Skupiłam się więc na podłożu. Ulice były zatłoczone, poruszały się po nich jakieś pojazdy. Przypominały połączenie samochodów i motocykli, Najczęściej jednoosobowe, choć zdarzały się większe. Różnokolorowe, unosiły się kilkanaście centymetrów nad powierzchnią. Zafascynowana obserwowałem jak ich kierowcy z gracją wyprzedzają wolniejszych na drodze, nie powodując wypadków. Chodniki były niestety krzywe, choć szerokie. Już chciałam zapytać dlaczego, gdy obok nas przebiegła gromada olbrzymich psów, zajmując całą szerokość. Czarna sierść lśniła, a czerwone oczy zdawały się płonąć ogniem. Może to było złudzenie optyczne, ale na końcach ich ogonów także widziałam płomienie. Zatrzymałam się i z zaciekawieniem przyglądałam oddalającym się potężnym sylwetkom. Jeden z nich obejrzał się i zawrócił. Warcząc podszedł do mnie, a ja ze strachu przemieniłam się, choć próbowałam nad tym zapanować. Zbliżył pysk do mojej twarzy i węszył, nie przestając wydawać groźnych odgłosów. Nagle przede mną znalazł się Rei, rozciągając skrzydła na całą szerokość. Stworzenie nic sobie z niego nie zrobiło. Odtrąciło go na bok głową, jakby nic nie ważył i znów zbliżyło się do mnie. Czułam odór jego oddechu, zemdliło mnie. Wyszczerzyłam kły i wysunęłam przed siebie ręce, zakrzywiając palce, żeby łatwiej mi było uderzyć pazurami. Szykowałam się do walki, choć wiedziałam, że nie mam żadnych szans.
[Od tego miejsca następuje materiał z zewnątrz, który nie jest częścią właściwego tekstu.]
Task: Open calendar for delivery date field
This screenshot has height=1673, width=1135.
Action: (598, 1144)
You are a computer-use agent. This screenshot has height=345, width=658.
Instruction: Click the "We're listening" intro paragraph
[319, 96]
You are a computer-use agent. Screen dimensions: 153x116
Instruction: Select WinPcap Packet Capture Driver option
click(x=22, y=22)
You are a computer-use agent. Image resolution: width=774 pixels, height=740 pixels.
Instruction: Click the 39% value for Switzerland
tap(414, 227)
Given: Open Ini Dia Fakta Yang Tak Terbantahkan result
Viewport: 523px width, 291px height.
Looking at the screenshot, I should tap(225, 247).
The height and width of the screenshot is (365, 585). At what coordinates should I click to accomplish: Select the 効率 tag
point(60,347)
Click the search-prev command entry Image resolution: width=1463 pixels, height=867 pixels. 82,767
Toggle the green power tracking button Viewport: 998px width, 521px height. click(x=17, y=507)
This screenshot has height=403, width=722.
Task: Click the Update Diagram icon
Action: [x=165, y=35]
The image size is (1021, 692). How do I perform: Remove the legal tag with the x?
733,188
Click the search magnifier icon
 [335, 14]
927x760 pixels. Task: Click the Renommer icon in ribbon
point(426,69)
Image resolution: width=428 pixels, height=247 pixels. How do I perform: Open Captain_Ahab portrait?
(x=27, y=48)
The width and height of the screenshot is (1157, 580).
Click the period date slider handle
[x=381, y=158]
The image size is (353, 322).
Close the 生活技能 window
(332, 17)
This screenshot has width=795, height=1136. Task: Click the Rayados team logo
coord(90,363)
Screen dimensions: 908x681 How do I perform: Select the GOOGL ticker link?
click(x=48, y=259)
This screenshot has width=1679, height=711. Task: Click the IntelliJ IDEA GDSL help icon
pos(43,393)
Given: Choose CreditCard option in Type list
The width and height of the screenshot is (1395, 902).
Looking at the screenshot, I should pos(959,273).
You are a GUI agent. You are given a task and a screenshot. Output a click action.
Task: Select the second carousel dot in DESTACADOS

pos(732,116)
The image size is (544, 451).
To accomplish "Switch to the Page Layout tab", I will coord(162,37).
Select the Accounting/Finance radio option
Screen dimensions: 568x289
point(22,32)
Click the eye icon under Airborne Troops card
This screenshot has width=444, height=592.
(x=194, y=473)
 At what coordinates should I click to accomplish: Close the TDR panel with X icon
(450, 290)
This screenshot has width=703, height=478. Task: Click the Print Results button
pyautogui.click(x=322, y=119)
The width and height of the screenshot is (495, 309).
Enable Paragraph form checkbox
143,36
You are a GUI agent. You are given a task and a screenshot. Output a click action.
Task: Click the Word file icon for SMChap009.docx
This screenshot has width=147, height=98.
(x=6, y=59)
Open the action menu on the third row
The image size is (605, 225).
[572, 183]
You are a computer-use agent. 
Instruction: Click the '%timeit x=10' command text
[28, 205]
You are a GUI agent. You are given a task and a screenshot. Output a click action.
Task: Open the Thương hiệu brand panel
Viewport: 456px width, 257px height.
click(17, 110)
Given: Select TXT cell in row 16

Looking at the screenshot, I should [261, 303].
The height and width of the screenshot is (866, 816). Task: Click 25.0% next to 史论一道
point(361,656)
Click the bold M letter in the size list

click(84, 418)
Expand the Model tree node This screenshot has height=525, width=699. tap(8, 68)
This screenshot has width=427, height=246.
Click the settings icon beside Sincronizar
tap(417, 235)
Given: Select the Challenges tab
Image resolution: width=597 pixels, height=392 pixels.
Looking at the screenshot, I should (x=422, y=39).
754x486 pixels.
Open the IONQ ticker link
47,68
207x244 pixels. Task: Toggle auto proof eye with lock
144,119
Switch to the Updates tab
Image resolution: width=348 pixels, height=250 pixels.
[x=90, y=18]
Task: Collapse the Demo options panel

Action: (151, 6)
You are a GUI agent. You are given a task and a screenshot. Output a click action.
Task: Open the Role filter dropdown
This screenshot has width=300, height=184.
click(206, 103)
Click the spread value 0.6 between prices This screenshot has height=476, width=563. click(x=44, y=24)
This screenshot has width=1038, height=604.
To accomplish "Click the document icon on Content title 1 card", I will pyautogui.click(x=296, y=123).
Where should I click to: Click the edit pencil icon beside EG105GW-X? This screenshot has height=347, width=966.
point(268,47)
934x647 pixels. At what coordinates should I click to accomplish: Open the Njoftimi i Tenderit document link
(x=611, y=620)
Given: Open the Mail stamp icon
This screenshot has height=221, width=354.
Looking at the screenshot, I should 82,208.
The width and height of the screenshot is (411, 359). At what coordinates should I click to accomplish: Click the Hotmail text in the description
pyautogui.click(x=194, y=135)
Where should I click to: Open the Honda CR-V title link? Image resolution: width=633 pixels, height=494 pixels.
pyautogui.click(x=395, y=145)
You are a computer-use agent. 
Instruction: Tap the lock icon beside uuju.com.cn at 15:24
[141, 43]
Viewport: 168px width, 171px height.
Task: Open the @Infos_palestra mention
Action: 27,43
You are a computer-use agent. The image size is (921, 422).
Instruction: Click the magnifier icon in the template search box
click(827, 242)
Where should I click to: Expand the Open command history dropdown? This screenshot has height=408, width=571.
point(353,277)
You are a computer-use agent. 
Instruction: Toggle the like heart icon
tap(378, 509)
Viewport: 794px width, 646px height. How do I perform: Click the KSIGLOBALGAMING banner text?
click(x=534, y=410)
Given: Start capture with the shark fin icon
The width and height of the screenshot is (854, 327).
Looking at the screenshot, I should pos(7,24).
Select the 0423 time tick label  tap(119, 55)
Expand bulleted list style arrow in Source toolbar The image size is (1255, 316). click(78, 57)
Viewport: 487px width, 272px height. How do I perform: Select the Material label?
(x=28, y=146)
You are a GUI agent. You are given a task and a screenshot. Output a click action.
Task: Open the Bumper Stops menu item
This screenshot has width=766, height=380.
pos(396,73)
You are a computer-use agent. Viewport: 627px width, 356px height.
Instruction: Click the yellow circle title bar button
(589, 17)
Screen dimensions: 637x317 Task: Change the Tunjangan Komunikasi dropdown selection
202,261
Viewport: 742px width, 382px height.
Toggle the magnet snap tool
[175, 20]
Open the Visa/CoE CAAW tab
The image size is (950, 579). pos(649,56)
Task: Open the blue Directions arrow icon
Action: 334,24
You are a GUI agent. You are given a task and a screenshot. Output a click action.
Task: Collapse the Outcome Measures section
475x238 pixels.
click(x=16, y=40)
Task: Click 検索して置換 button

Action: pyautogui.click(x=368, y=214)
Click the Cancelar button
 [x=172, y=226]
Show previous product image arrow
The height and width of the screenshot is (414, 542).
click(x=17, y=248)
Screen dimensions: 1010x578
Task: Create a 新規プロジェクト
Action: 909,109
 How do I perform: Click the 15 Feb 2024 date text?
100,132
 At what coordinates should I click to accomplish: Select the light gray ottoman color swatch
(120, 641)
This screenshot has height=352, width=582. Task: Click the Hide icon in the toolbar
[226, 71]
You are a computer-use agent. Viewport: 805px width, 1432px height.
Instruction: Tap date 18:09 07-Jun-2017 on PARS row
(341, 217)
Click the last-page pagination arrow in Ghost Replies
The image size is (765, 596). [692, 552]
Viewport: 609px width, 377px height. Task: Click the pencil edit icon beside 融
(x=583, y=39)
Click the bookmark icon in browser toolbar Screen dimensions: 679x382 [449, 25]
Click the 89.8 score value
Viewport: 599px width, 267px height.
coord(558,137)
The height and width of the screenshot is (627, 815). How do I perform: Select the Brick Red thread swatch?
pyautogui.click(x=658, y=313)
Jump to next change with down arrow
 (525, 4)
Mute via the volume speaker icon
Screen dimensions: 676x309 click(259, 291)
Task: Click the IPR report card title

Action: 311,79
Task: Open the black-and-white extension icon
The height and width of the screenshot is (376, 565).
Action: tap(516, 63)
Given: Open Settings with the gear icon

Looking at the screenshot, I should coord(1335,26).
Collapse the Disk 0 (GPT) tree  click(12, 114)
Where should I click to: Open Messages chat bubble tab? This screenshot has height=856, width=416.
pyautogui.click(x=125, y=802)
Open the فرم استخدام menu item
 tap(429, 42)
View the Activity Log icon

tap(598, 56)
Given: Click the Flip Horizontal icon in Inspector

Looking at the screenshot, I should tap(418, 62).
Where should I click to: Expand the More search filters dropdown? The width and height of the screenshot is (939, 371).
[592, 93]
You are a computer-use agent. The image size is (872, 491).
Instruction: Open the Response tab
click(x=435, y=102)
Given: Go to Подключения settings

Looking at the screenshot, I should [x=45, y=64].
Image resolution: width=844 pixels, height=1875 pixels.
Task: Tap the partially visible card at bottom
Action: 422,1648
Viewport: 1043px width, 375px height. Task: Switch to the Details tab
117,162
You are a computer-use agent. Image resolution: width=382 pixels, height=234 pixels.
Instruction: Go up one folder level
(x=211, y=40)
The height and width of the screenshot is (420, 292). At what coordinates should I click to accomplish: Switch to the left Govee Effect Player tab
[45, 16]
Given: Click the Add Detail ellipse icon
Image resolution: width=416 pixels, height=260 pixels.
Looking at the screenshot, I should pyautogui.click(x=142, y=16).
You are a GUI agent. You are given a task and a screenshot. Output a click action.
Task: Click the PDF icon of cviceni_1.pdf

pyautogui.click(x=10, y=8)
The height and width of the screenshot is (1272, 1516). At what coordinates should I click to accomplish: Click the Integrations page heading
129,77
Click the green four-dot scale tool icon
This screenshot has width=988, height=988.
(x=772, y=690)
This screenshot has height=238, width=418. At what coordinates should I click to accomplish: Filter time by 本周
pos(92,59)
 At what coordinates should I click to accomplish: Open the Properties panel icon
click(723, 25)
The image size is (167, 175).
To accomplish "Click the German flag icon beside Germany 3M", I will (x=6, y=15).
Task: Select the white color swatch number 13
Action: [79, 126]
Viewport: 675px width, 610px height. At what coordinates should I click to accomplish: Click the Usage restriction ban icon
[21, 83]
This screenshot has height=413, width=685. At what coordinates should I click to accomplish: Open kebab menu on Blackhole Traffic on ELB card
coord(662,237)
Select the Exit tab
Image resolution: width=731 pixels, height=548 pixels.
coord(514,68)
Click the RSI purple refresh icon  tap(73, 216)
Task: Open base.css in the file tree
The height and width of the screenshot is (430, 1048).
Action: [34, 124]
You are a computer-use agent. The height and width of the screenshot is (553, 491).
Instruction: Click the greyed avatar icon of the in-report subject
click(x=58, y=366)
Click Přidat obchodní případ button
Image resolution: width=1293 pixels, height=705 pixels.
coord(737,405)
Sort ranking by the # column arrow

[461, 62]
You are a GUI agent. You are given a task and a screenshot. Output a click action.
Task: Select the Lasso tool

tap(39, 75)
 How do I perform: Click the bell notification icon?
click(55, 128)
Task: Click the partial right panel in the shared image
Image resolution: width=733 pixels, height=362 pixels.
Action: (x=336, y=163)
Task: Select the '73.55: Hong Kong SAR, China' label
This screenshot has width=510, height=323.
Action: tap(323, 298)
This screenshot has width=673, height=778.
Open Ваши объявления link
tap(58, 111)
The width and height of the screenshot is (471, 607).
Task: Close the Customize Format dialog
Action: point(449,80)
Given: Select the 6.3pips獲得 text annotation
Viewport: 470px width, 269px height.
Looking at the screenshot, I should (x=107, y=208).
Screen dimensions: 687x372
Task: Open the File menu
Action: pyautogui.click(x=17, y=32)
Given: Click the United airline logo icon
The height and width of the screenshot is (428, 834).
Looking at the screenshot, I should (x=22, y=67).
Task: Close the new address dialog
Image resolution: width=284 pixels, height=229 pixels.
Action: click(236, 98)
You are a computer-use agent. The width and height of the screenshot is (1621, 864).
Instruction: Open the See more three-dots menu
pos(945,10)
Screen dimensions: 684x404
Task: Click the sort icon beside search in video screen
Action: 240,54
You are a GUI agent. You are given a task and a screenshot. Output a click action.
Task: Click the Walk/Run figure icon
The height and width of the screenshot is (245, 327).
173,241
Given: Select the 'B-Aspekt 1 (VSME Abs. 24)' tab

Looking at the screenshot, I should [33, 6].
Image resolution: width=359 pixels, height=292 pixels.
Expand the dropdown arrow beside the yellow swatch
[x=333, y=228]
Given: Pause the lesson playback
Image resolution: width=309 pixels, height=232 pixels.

Stworzenie warknęło jeszcze raz i... polizało mnie po twarzy, prawie zdzierając skórę. Nawet nie zauważyłam kiedy zostałam otoczona przez resztę sfory, zbyt byłam skupiona na tym jednym osobniku. Czułam jak jestem dotykana przez wilgotne nosy, poszturchiwana i obwąchiwana. Wreszcie wszystkie podnosiły łby i zawyły, a ja zakryłam dłońmi uszy. To nie był zwykły skowyt, nie przypominał żadnych odgłosów dzikich zwierząt, które znałam z Ziemi. Brzmiał jakby dochodził z samej czeluści piekielnej. Czułam jego wibrację w każdej komórce ciała, jakby przenikał mnie wskroś. Otoczył nas krąg ognia, ale nie czułam jego gorąca, choć przez płomienie widziałam, że archanioły cofają się przed nim.

- Witaj, córo dwóch księżyców. – Zabrzmiało w mojej głowie. – Przyjdzie czas, kiedy dosiądziesz jednego z nas, żeby zająć należne ci miejsce. Pamiętaj.